── TEXTO DE PARTIDA ──

Fuente: www.elespectador.com
EL PASADO DOMINGO HAMILTON Ortiz Murillo recibió un disparo a quemarropa en el corazón y otro en la cabeza.
El menor, afrodescendiente, que se encontraba jugando frente a su casa en el barrio San Francisco de la localidad de Ciudad Bolívar, en Bogotá, murió instantáneamente.
De acuerdo con investigaciones preliminares el asesino, conocido con el apodo de Van Van, y quien se encuentra prófugo de las autoridades, cada que podía le gritaba insultos y burlas racistas. “El man que lo mató dice que no gusta de negros”, relató uno de los tíos de la víctima.
Abrumados por todo tipo de historias de corrupción, los habitantes de Bogotá relegamos la tragedia de Hamilton. Registrado superficialmente por contados medios de comunicación, el crimen pasó completamente inadvertido y no suscitó reacción alguna entre la opinión pública. Su familia, abordada por un solo periodista a la salida de Medicina Legal, retornó al barrio, probablemente resignada. Pese a los móviles racistas no se escucharon declaraciones de representantes de las comunidades afrodescendientes. Un mutismo elocuente.

───
── ENTRADAS DE DATOS ──

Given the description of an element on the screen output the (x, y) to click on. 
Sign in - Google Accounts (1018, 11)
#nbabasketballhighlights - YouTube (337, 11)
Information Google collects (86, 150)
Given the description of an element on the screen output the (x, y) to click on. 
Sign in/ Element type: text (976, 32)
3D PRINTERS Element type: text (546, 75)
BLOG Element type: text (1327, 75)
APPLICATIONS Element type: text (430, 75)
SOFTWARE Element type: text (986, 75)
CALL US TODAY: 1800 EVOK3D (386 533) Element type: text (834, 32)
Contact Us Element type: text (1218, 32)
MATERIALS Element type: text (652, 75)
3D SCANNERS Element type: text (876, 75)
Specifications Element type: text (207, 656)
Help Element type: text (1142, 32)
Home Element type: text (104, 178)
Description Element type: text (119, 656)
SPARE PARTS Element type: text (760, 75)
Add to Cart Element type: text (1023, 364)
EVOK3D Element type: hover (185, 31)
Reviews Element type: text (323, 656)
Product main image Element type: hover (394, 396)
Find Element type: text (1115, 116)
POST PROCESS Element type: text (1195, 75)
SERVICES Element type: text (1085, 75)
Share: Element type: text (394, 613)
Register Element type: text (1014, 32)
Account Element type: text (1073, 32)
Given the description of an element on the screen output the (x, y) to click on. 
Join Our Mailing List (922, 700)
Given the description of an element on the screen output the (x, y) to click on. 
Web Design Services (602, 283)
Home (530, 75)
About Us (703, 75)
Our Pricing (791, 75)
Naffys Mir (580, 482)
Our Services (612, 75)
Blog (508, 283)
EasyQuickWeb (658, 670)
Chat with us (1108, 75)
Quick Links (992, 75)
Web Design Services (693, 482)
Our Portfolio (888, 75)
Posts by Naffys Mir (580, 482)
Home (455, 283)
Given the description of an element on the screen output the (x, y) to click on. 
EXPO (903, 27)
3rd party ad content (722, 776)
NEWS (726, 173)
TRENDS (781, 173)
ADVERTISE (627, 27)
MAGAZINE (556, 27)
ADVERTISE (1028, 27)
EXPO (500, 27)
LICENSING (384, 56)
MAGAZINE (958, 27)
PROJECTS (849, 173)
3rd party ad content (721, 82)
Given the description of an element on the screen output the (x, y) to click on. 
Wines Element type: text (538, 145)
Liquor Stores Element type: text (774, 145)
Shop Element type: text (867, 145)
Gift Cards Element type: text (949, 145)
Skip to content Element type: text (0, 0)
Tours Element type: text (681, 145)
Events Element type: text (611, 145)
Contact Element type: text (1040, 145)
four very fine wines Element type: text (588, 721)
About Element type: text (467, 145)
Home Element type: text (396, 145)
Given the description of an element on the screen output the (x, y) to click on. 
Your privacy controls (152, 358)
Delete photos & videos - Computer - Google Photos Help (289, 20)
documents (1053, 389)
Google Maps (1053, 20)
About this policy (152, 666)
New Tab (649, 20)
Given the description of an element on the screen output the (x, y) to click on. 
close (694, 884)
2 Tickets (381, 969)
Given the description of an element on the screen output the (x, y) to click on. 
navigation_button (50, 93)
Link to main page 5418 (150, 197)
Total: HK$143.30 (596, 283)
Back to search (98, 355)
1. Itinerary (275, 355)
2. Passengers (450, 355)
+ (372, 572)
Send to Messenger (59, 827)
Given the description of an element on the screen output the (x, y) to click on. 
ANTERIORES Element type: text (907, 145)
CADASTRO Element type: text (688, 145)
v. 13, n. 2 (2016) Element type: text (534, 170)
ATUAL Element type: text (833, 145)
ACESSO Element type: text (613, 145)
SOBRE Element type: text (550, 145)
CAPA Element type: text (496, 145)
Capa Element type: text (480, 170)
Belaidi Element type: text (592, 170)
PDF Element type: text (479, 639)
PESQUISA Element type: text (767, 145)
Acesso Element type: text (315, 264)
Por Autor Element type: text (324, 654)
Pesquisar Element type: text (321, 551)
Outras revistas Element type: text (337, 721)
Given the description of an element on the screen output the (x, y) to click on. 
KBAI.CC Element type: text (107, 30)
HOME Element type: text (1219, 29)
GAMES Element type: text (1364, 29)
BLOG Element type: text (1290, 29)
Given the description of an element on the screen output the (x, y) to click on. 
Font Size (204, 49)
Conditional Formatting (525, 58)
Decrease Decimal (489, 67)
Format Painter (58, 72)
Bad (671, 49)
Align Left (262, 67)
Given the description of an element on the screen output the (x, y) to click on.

───

Sigue el texto sobre el asesinato de Hamilton Ortiz Murillo a partir de su última oración, con uno o dos párrafos más.

RESULTADO DEL EJERCICIO:
En otros países, marchas, movilizaciones y manifestaciones masivas de desaprobación o censura contra las actitudes racistas suelen seguir a estos crímenes. Es lo mínimo. En nuestro caso, sin embargo, el delito pasó desapercibido y como él, puede uno suponer, otros muchos que ni siquiera llegan a los periódicos barriales.
No será fácil determinar las posibles razones de esta paralizante indiferencia. Necesitaríamos, con seguridad, de la ayuda de un buen sociólogo para entender por qué un evento de violencia, y no otros, activa los resortes morales de una sociedad adormilada (se nos va el tiempo, por cierto, discutiendo la viabilidad de un cacerolazo para poner fin, entre otros, a los interminables trancones capitalinos). Y aún y sin el diagnóstico de los expertos causa desde ya algo de estupor el silencio de los políticos defensores de la infancia, ese extraño universal que opera con parámetros relativistas.